No, the difference in the replication crisis between the soft “sciences” and the hard is enormous. The soft are basically producing results equal to making coin tosses.
You have clearly never actually done “hard sciences” research in any meaningful way if this is your take. And computer science does not count as a science at all, it is more like engineering. Mathematics is a “hard science” that can be implemented through computer science, and physics is a “hard science” that can be implemented through electrical engineering (and as a subset computer engineering).
But even then mathematics is closer to philosophy and logic than any of the physical sciences. The physical sciences like physics, chem, bio are very different due to their experimental nature, and how sensitive they can be to specific conditions of the experiments. And the more complex the system being studied is, the harder it is to control variability which is why the social sciences like psychology and economics are working on incredibility difficult problems in systems we do not currently fully understand, and are more vulnerable to difficult reproducing and replicating the conclusions.

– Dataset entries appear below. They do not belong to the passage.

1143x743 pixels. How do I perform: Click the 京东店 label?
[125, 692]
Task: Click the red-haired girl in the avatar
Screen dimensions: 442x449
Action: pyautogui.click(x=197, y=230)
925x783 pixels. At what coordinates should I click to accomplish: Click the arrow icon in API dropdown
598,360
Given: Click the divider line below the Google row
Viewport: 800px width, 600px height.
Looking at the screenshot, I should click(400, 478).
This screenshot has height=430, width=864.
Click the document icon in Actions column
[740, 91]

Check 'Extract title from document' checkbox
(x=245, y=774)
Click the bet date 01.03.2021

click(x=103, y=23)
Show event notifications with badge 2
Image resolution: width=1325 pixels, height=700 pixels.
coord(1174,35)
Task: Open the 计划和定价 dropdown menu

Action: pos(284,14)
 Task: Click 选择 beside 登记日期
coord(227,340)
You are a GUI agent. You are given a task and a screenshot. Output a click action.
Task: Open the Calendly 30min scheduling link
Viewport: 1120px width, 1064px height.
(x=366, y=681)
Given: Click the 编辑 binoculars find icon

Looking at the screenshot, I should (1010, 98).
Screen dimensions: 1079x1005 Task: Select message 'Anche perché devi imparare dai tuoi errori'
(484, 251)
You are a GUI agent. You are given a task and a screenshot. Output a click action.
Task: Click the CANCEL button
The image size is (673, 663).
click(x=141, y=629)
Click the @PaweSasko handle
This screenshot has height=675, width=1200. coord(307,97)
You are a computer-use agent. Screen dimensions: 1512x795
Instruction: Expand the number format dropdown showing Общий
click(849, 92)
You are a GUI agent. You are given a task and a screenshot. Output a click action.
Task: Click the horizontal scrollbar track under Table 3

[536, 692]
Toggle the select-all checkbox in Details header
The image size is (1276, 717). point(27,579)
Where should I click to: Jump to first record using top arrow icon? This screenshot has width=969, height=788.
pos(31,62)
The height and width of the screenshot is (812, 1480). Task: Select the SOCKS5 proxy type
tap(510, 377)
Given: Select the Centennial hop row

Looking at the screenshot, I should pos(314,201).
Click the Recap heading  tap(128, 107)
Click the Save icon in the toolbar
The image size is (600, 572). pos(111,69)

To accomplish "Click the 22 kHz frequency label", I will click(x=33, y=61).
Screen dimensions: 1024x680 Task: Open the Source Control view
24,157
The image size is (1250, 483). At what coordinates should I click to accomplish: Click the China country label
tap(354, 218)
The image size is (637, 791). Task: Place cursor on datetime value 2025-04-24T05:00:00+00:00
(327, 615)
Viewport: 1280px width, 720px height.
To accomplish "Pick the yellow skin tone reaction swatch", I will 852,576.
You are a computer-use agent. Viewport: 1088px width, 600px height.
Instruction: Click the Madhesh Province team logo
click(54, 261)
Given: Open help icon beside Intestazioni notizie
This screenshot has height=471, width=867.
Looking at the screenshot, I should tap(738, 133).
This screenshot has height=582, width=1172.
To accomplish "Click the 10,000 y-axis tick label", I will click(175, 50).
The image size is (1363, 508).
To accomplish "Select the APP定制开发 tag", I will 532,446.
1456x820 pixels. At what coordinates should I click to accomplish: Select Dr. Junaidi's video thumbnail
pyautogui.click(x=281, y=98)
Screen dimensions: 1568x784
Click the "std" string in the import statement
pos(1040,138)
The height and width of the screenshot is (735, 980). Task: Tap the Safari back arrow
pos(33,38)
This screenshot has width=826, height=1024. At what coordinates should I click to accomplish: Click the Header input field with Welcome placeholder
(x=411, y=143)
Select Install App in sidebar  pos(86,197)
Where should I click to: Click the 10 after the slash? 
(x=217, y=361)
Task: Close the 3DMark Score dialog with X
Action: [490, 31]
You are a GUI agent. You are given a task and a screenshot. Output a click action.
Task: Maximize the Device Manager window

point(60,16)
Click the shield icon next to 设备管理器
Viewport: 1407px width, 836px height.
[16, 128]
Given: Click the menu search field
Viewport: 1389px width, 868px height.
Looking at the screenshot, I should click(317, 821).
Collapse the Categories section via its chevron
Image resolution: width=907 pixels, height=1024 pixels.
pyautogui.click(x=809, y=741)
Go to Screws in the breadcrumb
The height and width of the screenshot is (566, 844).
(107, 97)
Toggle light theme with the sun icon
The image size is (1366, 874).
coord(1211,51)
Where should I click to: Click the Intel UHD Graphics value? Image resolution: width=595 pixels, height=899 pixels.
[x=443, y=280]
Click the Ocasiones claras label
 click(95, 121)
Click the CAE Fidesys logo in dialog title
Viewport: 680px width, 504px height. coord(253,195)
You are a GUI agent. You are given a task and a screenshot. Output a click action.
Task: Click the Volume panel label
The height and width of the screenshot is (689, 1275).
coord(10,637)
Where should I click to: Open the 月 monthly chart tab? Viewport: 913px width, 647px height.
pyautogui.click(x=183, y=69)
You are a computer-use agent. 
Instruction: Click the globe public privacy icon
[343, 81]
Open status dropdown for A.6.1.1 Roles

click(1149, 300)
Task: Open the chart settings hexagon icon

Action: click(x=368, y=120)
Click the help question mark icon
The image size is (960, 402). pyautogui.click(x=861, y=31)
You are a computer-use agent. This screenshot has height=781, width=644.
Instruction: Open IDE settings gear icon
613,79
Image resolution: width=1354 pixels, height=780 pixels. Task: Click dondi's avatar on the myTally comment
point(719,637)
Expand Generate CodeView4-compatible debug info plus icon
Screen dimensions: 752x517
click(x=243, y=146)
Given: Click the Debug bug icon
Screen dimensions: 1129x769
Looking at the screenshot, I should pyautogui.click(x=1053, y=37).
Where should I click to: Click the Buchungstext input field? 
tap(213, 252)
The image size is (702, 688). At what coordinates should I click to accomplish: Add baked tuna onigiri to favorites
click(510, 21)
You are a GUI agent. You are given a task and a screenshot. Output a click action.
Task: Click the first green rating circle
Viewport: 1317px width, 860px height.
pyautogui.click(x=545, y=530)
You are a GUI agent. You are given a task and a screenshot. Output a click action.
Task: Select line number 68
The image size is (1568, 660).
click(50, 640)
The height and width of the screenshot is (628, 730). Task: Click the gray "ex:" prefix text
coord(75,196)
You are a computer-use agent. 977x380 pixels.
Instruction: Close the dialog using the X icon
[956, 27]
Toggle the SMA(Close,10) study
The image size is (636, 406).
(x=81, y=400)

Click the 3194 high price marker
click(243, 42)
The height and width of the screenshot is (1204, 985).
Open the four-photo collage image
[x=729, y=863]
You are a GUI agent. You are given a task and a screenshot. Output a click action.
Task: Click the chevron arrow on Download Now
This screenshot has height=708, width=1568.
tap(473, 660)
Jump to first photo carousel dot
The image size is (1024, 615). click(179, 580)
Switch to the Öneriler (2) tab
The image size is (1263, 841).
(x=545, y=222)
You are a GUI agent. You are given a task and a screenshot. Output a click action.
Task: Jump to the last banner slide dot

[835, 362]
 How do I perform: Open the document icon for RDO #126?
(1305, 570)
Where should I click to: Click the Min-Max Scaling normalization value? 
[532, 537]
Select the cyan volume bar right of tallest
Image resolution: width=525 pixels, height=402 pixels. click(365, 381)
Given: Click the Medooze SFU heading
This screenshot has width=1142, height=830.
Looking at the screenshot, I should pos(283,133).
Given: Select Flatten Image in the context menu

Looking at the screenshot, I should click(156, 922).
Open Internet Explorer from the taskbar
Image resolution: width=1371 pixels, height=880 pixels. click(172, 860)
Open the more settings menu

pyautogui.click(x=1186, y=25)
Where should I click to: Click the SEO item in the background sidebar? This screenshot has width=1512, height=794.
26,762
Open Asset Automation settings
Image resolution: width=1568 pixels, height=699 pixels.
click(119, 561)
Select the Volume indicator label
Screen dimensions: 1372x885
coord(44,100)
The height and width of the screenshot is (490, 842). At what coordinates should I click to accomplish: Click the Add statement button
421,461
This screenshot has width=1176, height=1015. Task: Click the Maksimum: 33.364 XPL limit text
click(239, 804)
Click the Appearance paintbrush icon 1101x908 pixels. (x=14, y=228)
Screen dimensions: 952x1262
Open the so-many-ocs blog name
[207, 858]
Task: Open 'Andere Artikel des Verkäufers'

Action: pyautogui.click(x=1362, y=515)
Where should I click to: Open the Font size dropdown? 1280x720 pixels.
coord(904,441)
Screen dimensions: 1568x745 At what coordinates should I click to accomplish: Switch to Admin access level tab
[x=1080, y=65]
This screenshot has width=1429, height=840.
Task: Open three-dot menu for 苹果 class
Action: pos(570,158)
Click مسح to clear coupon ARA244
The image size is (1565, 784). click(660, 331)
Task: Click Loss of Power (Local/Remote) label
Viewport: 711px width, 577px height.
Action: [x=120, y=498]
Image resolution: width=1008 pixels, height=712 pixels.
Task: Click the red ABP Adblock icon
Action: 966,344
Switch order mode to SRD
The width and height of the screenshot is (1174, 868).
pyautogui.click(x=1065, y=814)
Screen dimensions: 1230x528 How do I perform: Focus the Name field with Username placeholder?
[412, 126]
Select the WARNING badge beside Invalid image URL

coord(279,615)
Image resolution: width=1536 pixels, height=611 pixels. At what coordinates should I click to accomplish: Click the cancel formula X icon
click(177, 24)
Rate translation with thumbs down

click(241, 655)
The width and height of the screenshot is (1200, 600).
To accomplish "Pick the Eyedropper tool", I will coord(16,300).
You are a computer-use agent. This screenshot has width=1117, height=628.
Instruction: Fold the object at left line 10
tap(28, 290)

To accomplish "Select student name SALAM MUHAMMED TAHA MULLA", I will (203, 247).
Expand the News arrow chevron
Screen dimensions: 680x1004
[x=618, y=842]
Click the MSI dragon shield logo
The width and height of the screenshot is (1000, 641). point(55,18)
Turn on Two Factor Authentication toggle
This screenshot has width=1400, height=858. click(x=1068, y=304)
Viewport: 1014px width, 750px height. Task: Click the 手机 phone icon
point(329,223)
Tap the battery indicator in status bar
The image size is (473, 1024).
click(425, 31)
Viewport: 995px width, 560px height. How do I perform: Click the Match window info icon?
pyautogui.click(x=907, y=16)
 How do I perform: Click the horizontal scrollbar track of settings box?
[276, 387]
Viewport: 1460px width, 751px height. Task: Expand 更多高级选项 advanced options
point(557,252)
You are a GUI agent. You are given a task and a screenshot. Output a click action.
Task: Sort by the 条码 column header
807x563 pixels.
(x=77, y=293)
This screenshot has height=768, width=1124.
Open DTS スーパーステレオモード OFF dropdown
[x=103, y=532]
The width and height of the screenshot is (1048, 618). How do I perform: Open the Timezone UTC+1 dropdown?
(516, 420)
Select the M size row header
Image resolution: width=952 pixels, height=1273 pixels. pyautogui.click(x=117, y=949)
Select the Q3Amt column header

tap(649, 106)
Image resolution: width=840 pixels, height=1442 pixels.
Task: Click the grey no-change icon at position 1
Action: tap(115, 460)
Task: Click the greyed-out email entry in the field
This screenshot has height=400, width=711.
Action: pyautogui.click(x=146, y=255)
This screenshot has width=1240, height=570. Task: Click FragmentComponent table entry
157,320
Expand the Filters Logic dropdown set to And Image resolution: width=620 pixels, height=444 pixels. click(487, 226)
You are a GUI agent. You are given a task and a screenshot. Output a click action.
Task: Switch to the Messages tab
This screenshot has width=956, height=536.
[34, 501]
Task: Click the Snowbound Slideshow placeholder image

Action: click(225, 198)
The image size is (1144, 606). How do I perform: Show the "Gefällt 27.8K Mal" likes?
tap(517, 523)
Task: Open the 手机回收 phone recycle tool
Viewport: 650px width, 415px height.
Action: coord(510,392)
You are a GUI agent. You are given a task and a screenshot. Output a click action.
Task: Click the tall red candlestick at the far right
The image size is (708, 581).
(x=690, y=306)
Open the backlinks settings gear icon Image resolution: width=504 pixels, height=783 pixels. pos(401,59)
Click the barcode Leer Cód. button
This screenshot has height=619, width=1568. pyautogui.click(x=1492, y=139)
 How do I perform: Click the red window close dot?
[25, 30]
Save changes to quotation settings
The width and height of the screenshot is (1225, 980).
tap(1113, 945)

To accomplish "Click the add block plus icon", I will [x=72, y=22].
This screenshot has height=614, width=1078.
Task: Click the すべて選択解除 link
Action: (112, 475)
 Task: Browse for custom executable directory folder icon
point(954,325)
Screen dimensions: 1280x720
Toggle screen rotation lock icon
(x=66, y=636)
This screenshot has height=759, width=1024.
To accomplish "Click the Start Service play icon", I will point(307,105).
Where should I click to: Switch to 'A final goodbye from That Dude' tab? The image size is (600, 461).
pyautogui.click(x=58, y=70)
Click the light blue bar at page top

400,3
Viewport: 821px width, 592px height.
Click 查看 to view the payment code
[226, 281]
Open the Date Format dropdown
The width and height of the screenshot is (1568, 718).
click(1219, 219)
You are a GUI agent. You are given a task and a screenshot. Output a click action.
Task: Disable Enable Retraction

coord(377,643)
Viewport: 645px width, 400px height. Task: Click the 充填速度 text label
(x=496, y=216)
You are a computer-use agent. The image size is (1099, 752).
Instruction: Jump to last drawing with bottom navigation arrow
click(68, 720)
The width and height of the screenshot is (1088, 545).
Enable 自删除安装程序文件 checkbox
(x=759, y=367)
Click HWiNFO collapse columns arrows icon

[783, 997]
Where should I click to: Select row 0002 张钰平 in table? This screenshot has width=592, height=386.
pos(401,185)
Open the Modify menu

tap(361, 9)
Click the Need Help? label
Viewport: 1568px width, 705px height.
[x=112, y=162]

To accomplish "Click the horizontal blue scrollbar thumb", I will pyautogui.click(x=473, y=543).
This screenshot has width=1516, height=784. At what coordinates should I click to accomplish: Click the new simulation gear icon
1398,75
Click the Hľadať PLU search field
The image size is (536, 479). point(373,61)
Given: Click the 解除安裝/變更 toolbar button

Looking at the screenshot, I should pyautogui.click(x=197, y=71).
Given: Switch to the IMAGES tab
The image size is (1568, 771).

This is in contrast to computer science where we fully understand the system because humans have built it, and it is a machine built on the principles discovered by physicists and implemented by electrical engineers to run calculations that are created by mathematicians.
Love the write-up, well done. These issues are huge, complex, fascinating, and depressing. It’s always worth defending science, and you’re right - this is basically the opposite of a conspiracy. Experts are actively screaming “something is wrong here!”
But, yeah, wow. What a shit take. Psychology is not science, from someone married to a psychologist? Soft sciences aren’t science?
Correct me if I’m wrong, but Charles Darwin’s science was as soft as it gets! He didn’t have p-values, he had pretty birds with funky beaks. One of the most important scientists to ever live, and his masterpiece did not have a single quantitative model.
Just because psychology got irrationally stuck on Freud for so long doesn’t mean it’s not science. We all learn about Lamarckian inheritance and think it’s goofy as shit, doesn’t mean we dismiss the entire field of biology.